Ah, I see. Thanks for the clarification.

> I could not think of any sure way to go through the entire tree
> and find those users, so I just made certain that oid array handled
> that case.
>
> I need algo to be set properly in the oids in the oid array so I
> could extend oid_array to hold multiple kinds of oids at the same
> time.  To allow multiple kinds of oids at the same time void_hashcmp
> needs a simple and reliable way to tell what the algorithm is of
> any given oid.

Makes sense.

>>
>>>  	array->sorted = 0;
>>>  }
>>>  
>>> -static int void_hashcmp(const void *a, const void *b)
>>> +static int void_hashcmp(const void *va, const void *vb)
>>>  {
>>> -	return oidcmp(a, b);
>>> +	const struct object_id *a = va, *b = vb;
>>> +	int ret;
>>> +	if (a->algo == b->algo)
>>> +		ret = oidcmp(a, b);
>>
>> This makes sense (per the commit message description) ...
>>
>>> +	else
>>> +		ret = a->algo > b->algo ? 1 : -1;
>>
>> ... but this seems to go against it? I thought you wanted to only ever
>> compare hashes if they were of the same algo? It would be good to add a
>> comment explaining why this is OK (we are no longer doing a byte-by-byte
>> comparison of these oids any more here like we do for oidcmp() above
>> which boils down to calling memcmp()).
>
> So the goal of this change is for oid_array to be able to hold hashes
> from multiple algorithms at the same time.
>
> A key part of oid_array is oid_array_sort that allows functions such
> as oid_array_lookup and oid_array_for_each_unique.
>
> To that end there needs to be a total ordering of oids.
>
> The function oidcmp is only defined when two oids are of the same
> algorithm, it does not even test to detect the case of comparing
> mismatched algorithms.
>
> Therefore to get a total ordering of oids.  I must use oidcmp
> when the algorithm is the same (the common case) or simply order
> the oids by algorithm when the algorithms are different.
>
>
>
> All of this is relevant to get_oid_with_context as get_oid_with_context
> and it's helper functions contain the logic that determines what
> we do when a hex string that is ambiguous is specified.
>
> In the ambiguous case all of the possible candidates are placed in
> an oid_array, sorted and then displayed.
>
>
> With a repository that can knows both the sha1 and the sha256 oid
> of it's objects it is possible for a short oid to match both
> some sha1 oids and some sha256 oids.

Thanks for the additional clarification. I think a lot of this could
have been added as comments or perhaps in the commit message. The "short
id can match both sha1 or sha256" is a very real scenario we need to
consider in the sha1+sha256 world, indeed.

>>> +	return ret;
>>
>> Also, in terms of style I think the "early return for errors" style
>> would be simpler to read. I.e.
>>
>>     if (a->algo > b->algo)
>>         return 1;
>>
>>     if (a->algo < b->algo)
>>         return -1;
>>
>>     return oidcmd(a, b);
>>
>
> I can see doing:
> 	if (a->algo == b->algo)
>         	return oidcmp(a,b);
>
> 	if (a->algo > b->algo)
>         	return 1;
>         else
>         	return -1;
>
> Or even:
> 	if (a->algo == b->algo)
>         	return oidcmp(a,b);
>
> 	return a->algo - b->algo;
>
> Although I suspect using subtraction is a bit too clever.

Agreed.

> Comparing for less than, and greater than, and then assuming
> the values are equal hides what is important before calling
> oidcmp which is that the algo values are equal.
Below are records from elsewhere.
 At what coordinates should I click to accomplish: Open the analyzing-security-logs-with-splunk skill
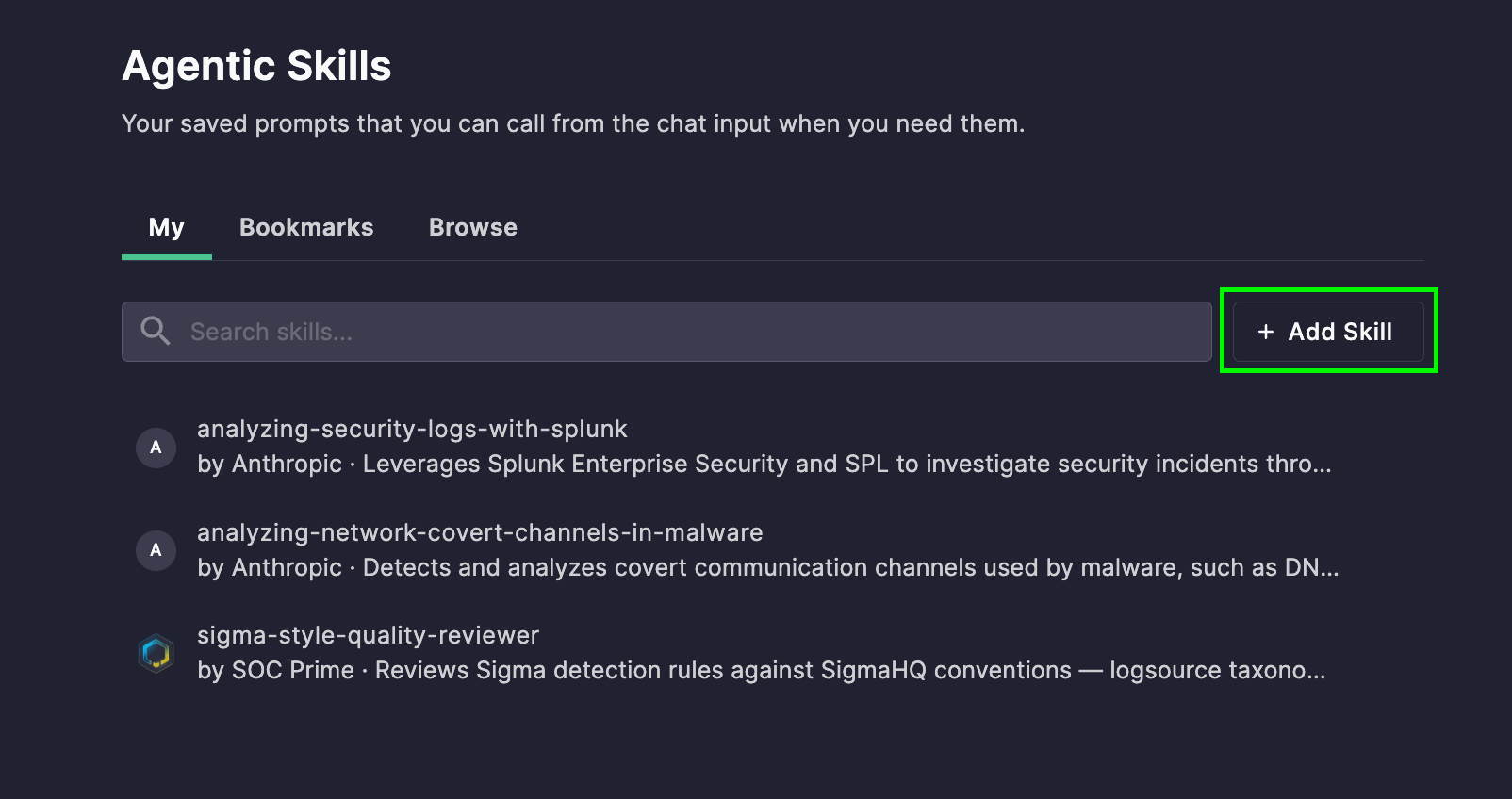tap(412, 429)
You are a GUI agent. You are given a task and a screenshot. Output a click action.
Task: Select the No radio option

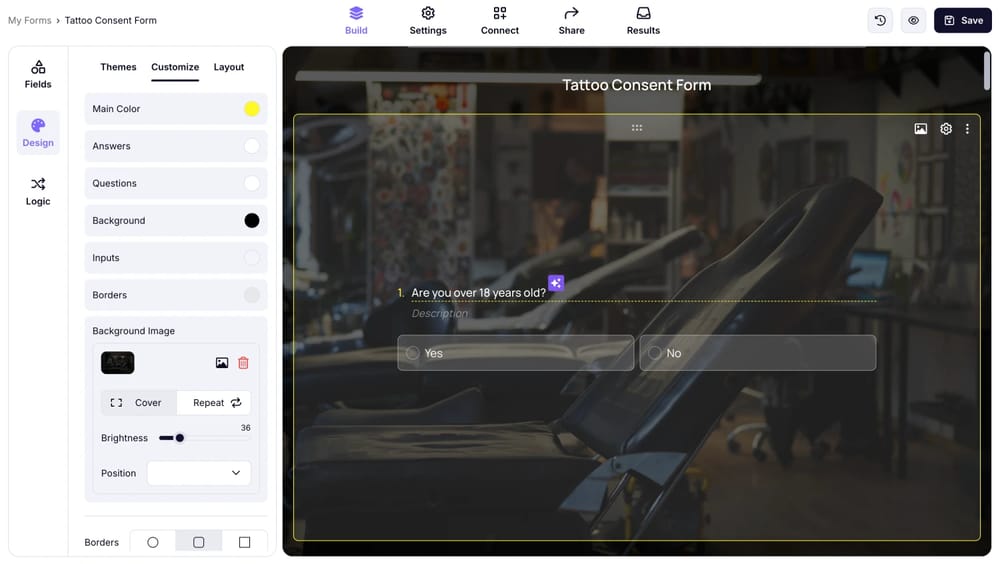(x=655, y=353)
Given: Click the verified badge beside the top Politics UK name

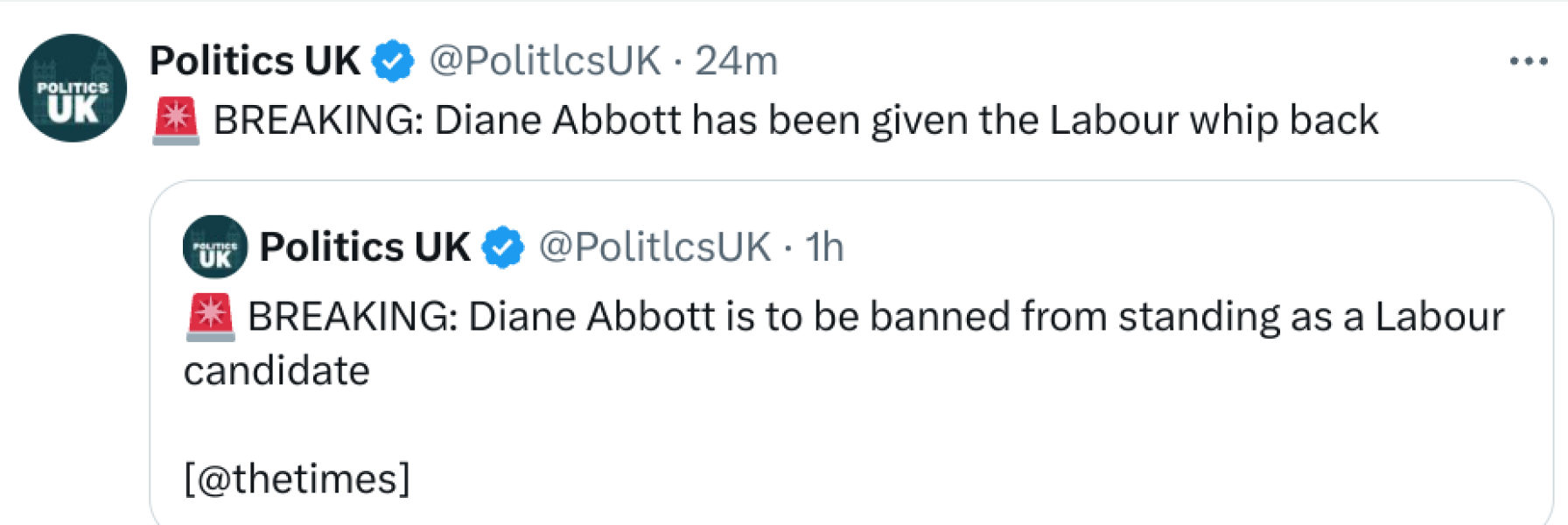Looking at the screenshot, I should pyautogui.click(x=393, y=61).
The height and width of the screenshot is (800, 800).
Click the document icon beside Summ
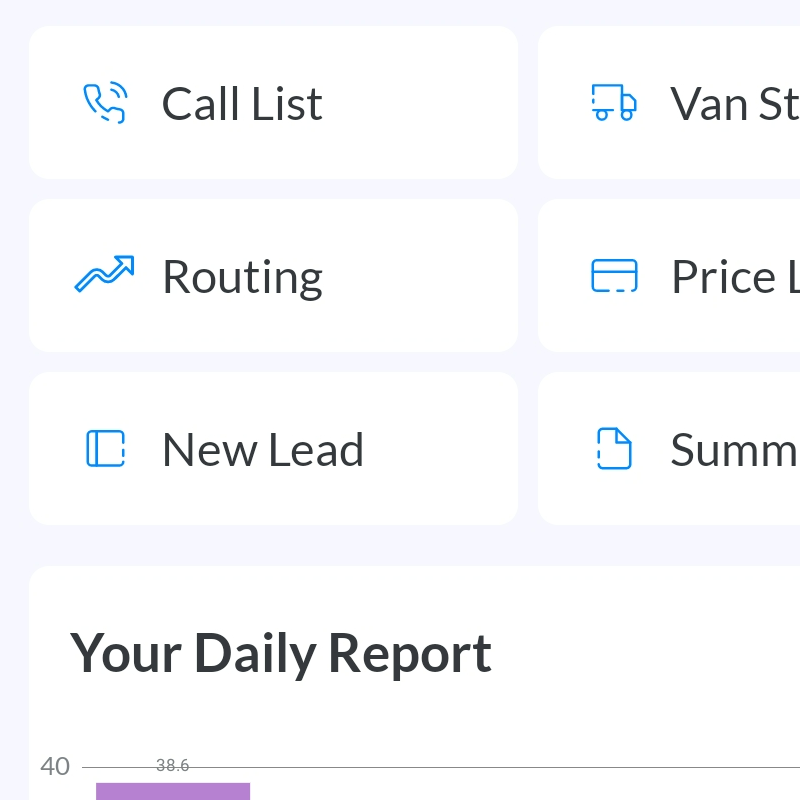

I would still prefer the "early return for errors" style even in this
case. This is because I much prefer to have the question "how can things
go wrong?" answered first, and dealt with, such that as I read
top-to-bottom I am left with less things I have to consider to
understand the "happy path". WRT emphasizing the "algos equal each
other" concern, a simple comment like

     /* Only compare equal algorithms. */
     return oidcmp(a, b);

seems sufficient.

But, of course it is possible (perhaps even likely) that my preferred
style is in the minority. Up to you. Thanks.
Eric W. Biederman Feb. 16, 2024, 4:48 a.m. UTC | #7
Linus Arver <linusa@google.com> writes:

>
> I would still prefer the "early return for errors" style even in this
> case. This is because I much prefer to have the question "how can things
> go wrong?" answered first, and dealt with, such that as I read
> top-to-bottom I am left with less things I have to consider to
> understand the "happy path". WRT emphasizing the "algos equal each
> other" concern, a simple comment like

void_hashcmp is a function that reports how two elements are ordered.
There is no error handling.

There are in fact two cases that need to be handled with oid_array being
able to contain more then one kind of hash at a time.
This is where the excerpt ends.